- Groundwork
From narrative to action: fostering democratic engagement and engaged citizens through behavior change
- February 27, 2026
- 4:27 pm
SECTOR
PROJECT TYPE
Location
BEHAVIORAL THEME
OVERVIEW
This thought piece examines how narratives about democracy translate into real democratic behavior and participation. Drawing on behavioral science, it frames democracy not only as a system of institutions but as a set of everyday actions carried out by citizens and institutions. Using the COM-B behavior change model, the report outlines how capability, opportunity, and motivation shape whether people engage in democratic practices.
Questions:
- How do narratives about democracy translate into democratic behavior?
- What factors enable or prevent citizens from participating in democratic practices?
- How can behavior change frameworks inform interventions that strengthen democratic engagement?
Methods:
This piece synthesizes insights from a systematic literature review and related research conducted for the Democracy Narratives Alliance.
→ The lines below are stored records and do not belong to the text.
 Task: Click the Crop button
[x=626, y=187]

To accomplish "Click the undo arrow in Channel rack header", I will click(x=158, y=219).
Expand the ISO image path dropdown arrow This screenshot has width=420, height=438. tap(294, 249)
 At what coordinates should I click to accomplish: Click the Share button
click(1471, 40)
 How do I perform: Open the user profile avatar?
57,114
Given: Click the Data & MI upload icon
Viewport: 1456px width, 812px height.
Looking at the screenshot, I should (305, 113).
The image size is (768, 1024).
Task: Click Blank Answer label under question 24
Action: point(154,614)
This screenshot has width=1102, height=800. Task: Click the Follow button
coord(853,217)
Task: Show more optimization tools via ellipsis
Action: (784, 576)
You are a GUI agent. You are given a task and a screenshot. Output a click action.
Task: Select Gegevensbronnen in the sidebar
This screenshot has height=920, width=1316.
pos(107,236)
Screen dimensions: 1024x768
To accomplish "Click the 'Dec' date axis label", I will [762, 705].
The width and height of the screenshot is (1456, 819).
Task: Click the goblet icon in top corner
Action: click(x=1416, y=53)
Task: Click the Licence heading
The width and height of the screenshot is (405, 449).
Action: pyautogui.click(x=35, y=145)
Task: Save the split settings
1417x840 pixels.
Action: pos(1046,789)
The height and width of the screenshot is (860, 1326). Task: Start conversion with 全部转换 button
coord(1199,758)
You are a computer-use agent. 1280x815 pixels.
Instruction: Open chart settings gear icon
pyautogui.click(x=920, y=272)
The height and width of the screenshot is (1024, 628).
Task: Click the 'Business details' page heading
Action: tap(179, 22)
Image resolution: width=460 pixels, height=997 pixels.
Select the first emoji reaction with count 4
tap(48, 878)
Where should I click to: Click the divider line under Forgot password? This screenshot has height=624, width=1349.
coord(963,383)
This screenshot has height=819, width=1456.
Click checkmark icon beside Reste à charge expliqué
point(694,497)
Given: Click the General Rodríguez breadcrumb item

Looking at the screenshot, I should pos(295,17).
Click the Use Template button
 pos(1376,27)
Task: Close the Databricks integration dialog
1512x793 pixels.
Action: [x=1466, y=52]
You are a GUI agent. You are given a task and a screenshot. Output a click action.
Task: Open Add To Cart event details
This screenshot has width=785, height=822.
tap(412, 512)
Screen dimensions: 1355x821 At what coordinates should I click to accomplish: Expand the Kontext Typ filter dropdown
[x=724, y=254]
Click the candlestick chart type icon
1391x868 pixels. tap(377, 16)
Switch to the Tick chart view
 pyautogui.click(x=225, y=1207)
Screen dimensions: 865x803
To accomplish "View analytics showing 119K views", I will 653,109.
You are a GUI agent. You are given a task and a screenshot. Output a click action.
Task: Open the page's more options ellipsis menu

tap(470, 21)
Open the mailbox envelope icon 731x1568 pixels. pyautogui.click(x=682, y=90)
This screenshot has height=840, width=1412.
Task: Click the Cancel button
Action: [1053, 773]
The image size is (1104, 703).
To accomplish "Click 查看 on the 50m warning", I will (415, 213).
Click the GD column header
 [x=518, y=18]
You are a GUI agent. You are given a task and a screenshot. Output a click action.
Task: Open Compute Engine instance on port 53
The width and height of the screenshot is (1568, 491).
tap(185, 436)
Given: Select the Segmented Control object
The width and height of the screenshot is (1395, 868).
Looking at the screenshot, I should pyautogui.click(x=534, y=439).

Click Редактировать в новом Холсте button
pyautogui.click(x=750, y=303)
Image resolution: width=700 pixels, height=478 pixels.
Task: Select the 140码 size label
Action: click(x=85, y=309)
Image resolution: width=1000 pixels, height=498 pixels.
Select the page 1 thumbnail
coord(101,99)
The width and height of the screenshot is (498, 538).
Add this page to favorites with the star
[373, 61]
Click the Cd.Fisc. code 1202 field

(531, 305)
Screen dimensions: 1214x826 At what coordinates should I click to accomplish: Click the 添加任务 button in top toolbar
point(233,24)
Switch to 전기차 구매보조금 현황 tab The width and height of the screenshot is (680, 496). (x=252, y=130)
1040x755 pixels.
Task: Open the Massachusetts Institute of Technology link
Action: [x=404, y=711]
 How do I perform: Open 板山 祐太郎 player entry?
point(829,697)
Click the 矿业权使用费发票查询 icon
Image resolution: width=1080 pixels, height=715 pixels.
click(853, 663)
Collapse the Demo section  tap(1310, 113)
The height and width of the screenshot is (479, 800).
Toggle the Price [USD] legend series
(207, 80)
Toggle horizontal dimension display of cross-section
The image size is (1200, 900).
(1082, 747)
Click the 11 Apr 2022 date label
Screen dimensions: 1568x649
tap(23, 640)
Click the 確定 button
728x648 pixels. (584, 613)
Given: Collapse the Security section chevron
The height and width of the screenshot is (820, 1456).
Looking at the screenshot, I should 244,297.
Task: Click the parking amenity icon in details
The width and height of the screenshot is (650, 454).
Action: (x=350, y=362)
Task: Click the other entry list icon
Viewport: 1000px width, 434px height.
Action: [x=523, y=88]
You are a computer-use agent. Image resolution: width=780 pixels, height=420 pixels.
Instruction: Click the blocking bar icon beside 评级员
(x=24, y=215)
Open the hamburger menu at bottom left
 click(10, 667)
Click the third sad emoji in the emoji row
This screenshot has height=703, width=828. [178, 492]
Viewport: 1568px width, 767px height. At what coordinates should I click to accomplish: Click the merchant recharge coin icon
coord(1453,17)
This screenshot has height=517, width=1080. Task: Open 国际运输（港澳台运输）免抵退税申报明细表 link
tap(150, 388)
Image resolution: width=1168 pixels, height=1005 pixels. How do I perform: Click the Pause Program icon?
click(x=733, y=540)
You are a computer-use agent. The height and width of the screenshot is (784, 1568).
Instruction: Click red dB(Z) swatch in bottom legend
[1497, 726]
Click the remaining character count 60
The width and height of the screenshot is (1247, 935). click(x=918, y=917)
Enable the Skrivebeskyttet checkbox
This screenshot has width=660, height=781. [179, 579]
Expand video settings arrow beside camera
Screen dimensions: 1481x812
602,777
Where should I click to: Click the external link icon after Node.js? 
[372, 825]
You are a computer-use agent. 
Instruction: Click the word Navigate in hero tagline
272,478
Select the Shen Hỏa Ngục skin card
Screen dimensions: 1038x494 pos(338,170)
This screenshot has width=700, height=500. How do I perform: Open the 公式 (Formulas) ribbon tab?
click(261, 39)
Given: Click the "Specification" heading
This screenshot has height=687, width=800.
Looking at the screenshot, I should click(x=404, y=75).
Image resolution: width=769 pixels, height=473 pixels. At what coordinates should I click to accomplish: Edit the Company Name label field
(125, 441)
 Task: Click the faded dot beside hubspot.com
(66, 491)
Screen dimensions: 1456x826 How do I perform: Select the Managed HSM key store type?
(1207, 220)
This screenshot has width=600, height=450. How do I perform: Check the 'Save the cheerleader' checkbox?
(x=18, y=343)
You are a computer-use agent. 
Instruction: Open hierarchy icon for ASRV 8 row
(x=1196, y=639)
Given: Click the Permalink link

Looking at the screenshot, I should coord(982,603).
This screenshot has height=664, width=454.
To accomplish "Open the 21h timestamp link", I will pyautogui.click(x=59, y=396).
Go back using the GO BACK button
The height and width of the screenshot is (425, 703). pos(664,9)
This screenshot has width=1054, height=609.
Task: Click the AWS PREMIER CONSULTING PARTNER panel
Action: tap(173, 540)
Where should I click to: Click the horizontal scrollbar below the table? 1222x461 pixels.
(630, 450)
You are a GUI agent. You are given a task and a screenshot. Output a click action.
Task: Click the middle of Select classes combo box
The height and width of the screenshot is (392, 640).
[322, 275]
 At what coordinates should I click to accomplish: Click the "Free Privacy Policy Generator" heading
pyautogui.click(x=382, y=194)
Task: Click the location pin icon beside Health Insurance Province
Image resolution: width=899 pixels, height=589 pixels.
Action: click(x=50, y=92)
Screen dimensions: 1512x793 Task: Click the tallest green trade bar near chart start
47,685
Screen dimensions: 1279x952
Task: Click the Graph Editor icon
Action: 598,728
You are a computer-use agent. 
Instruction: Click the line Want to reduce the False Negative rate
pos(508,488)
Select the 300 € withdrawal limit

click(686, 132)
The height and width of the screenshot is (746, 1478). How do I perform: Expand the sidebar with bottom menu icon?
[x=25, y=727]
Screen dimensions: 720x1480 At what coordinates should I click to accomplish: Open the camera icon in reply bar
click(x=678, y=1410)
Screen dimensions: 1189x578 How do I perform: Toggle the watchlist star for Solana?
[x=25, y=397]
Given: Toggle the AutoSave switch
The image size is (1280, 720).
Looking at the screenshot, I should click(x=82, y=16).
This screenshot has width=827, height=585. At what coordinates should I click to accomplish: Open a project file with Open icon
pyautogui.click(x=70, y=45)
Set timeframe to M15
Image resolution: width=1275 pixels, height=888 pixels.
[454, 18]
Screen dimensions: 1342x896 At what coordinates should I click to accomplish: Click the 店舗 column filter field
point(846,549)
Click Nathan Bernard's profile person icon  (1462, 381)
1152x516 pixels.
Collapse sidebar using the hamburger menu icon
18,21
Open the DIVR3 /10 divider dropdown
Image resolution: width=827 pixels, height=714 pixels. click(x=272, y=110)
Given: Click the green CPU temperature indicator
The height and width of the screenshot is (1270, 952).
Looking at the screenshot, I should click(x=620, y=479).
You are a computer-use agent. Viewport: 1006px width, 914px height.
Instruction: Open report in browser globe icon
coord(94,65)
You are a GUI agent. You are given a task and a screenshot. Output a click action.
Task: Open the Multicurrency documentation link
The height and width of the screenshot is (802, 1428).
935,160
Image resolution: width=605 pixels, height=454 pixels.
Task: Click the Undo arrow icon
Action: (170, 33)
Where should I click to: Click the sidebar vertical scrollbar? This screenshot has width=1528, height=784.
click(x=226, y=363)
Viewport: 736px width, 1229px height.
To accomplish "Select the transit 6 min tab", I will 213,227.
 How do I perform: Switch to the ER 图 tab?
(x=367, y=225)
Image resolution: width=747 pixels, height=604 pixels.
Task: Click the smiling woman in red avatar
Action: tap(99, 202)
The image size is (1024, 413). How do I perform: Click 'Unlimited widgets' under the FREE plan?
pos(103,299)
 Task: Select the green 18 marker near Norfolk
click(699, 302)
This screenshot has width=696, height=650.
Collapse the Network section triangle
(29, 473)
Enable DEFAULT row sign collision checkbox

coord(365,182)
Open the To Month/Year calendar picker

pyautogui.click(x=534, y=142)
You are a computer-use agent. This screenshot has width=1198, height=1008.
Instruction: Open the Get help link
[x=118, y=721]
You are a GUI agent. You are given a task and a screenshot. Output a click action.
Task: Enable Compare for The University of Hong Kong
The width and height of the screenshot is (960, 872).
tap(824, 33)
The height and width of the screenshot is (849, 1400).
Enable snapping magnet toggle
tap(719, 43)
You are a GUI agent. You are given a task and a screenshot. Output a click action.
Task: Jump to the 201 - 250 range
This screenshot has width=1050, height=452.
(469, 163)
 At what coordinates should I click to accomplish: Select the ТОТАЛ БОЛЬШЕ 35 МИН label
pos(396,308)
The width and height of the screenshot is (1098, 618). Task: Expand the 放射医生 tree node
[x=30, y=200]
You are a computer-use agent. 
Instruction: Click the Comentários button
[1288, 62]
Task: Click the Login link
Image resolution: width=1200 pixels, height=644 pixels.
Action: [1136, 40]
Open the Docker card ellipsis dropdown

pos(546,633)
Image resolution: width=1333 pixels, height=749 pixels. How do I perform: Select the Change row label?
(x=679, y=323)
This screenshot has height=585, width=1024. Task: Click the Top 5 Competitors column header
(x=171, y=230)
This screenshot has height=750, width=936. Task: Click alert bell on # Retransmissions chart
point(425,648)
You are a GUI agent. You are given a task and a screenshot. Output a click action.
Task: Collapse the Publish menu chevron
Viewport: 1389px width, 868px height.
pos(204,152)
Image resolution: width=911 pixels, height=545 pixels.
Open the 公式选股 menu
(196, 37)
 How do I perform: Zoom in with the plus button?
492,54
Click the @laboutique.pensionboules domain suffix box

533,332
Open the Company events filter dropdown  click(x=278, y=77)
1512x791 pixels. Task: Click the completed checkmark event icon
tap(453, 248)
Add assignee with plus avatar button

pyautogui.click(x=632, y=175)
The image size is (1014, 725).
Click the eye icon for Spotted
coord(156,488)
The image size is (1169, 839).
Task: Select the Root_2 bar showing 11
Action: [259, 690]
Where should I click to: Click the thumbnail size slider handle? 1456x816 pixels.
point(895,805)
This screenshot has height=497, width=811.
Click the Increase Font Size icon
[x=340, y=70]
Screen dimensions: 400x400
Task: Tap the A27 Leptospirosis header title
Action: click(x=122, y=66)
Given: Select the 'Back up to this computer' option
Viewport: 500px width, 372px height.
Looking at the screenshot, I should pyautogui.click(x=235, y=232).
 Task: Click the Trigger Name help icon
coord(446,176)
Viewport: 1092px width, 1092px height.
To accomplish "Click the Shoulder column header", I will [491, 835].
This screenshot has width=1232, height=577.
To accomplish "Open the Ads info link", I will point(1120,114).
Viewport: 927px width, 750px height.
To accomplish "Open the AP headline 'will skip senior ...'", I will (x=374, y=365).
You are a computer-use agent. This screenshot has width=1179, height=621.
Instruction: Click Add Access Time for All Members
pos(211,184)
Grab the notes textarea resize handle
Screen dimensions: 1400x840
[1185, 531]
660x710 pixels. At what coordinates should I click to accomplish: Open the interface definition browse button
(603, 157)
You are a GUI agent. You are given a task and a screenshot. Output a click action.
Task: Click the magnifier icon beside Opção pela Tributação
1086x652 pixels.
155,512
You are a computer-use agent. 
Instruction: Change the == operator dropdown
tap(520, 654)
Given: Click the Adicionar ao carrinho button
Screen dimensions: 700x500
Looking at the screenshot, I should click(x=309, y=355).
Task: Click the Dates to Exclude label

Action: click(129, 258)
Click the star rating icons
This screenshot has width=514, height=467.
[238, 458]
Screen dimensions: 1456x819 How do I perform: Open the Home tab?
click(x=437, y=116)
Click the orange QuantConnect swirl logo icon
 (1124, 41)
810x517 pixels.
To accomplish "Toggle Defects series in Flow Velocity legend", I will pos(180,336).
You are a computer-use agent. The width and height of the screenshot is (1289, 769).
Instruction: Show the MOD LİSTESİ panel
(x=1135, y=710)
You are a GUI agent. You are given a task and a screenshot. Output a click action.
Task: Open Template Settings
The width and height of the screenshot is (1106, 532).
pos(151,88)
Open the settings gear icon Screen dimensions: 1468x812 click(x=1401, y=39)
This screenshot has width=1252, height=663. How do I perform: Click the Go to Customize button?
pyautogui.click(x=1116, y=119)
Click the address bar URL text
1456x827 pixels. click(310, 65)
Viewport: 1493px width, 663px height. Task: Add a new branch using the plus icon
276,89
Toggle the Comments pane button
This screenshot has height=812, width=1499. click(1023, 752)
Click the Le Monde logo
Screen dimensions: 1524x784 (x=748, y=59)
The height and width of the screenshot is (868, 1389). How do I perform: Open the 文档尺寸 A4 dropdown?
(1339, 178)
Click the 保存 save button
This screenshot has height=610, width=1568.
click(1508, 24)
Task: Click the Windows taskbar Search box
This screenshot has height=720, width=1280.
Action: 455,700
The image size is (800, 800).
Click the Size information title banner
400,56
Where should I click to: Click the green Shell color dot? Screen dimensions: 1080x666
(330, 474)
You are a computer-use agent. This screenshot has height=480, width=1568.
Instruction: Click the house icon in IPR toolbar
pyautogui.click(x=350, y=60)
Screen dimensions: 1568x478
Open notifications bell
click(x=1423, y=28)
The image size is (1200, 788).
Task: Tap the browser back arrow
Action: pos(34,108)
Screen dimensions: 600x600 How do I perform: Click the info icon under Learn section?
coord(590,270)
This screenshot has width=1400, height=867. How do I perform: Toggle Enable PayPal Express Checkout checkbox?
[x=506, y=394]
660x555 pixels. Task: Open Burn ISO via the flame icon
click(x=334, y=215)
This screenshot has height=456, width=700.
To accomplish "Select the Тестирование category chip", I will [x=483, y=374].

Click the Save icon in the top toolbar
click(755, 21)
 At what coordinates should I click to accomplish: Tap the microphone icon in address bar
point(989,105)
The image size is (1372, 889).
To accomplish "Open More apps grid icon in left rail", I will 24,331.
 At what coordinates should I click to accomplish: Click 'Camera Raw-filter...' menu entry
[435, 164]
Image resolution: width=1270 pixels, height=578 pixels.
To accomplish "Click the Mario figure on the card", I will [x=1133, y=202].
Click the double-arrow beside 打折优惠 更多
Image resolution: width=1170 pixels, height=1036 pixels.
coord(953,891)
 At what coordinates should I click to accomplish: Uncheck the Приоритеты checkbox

It applies the COM-B behavior change framework to analyze barriers and enablers of democratic engagement and proposes a structured process for designing behavior-based interventions.
THEMATIC AREAS
Key findings:
- Democracy functions through everyday behaviors such as participation, dissent, and civic engagement.
- Narratives influence how people interpret politics and whether they choose to act or disengage.
- Information alone rarely changes behavior without the right capability, opportunity, and motivation.
- Structural barriers, misinformation, lack of resources, and weak trust in institutions limit engagement.
- Behavioral frameworks like COM-B help identify where interventions can strengthen democratic participation.
Implications for Policy or Development:
- Strengthening democracy requires focusing on the behaviors that sustain democratic systems.
- Interventions should address capability, opportunity, and motivation simultaneously.
- Behavioral frameworks can help practitioners design evidence-based strategies for democratic engagement.
- Communication strategies must move beyond information provision toward influencing real participation and civic action.